#### [What is required]
Restating the data exactly is the whole task.
====== Dataset extract ======
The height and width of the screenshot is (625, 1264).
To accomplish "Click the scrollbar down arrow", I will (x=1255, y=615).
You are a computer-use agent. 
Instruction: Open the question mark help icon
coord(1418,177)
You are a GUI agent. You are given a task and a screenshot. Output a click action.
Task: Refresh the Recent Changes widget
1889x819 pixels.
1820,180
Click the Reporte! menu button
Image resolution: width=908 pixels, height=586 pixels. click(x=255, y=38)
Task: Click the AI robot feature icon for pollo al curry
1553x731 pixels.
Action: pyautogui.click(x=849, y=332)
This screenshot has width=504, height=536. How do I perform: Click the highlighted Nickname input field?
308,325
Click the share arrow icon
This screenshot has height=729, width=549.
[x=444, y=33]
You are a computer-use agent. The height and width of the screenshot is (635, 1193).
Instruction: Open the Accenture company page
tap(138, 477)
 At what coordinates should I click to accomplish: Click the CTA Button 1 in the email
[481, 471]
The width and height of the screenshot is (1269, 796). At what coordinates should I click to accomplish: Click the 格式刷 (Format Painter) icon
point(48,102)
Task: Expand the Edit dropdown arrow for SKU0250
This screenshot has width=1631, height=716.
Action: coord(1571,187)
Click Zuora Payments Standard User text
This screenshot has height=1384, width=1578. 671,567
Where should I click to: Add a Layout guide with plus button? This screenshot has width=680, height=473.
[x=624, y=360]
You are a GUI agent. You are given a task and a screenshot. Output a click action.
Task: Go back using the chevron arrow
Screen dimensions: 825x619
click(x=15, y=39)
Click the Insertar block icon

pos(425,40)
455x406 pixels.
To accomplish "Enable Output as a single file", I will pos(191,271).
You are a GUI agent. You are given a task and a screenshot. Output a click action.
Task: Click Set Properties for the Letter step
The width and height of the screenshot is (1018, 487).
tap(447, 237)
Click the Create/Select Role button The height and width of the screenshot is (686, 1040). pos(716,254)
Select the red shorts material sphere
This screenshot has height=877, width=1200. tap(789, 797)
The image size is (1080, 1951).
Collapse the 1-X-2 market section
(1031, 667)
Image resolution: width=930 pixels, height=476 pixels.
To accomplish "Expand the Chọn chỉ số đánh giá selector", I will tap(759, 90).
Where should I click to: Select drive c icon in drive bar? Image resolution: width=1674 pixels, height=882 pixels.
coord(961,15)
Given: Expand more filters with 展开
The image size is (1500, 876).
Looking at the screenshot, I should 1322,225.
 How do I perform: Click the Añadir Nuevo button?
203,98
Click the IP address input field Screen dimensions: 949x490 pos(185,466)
======
#### [Solution to the exercise]
The height and width of the screenshot is (625, 1264).
To accomplish "Click the scrollbar down arrow", I will (x=1255, y=615).
You are a computer-use agent. 
Instruction: Open the question mark help icon
coord(1418,177)
You are a GUI agent. You are given a task and a screenshot. Output a click action.
Task: Refresh the Recent Changes widget
1889x819 pixels.
1820,180
Click the Reporte! menu button
Image resolution: width=908 pixels, height=586 pixels. click(x=255, y=38)
Task: Click the AI robot feature icon for pollo al curry
1553x731 pixels.
Action: pyautogui.click(x=849, y=332)
This screenshot has width=504, height=536. How do I perform: Click the highlighted Nickname input field?
308,325
Click the share arrow icon
This screenshot has height=729, width=549.
[x=444, y=33]
You are a computer-use agent. The height and width of the screenshot is (635, 1193).
Instruction: Open the Accenture company page
tap(138, 477)
 At what coordinates should I click to accomplish: Click the CTA Button 1 in the email
[481, 471]
The width and height of the screenshot is (1269, 796). At what coordinates should I click to accomplish: Click the 格式刷 (Format Painter) icon
point(48,102)
Task: Expand the Edit dropdown arrow for SKU0250
This screenshot has width=1631, height=716.
Action: coord(1571,187)
Click Zuora Payments Standard User text
This screenshot has height=1384, width=1578. 671,567
Where should I click to: Add a Layout guide with plus button? This screenshot has width=680, height=473.
[x=624, y=360]
You are a GUI agent. You are given a task and a screenshot. Output a click action.
Task: Go back using the chevron arrow
Screen dimensions: 825x619
click(x=15, y=39)
Click the Insertar block icon

pos(425,40)
455x406 pixels.
To accomplish "Enable Output as a single file", I will pos(191,271).
You are a GUI agent. You are given a task and a screenshot. Output a click action.
Task: Click Set Properties for the Letter step
The width and height of the screenshot is (1018, 487).
tap(447, 237)
Click the Create/Select Role button The height and width of the screenshot is (686, 1040). pos(716,254)
Select the red shorts material sphere
This screenshot has height=877, width=1200. tap(789, 797)
The image size is (1080, 1951).
Collapse the 1-X-2 market section
(1031, 667)
Image resolution: width=930 pixels, height=476 pixels.
To accomplish "Expand the Chọn chỉ số đánh giá selector", I will tap(759, 90).
Where should I click to: Select drive c icon in drive bar? Image resolution: width=1674 pixels, height=882 pixels.
coord(961,15)
Given: Expand more filters with 展开
The image size is (1500, 876).
Looking at the screenshot, I should 1322,225.
 How do I perform: Click the Añadir Nuevo button?
203,98
Click the IP address input field Screen dimensions: 949x490 pos(185,466)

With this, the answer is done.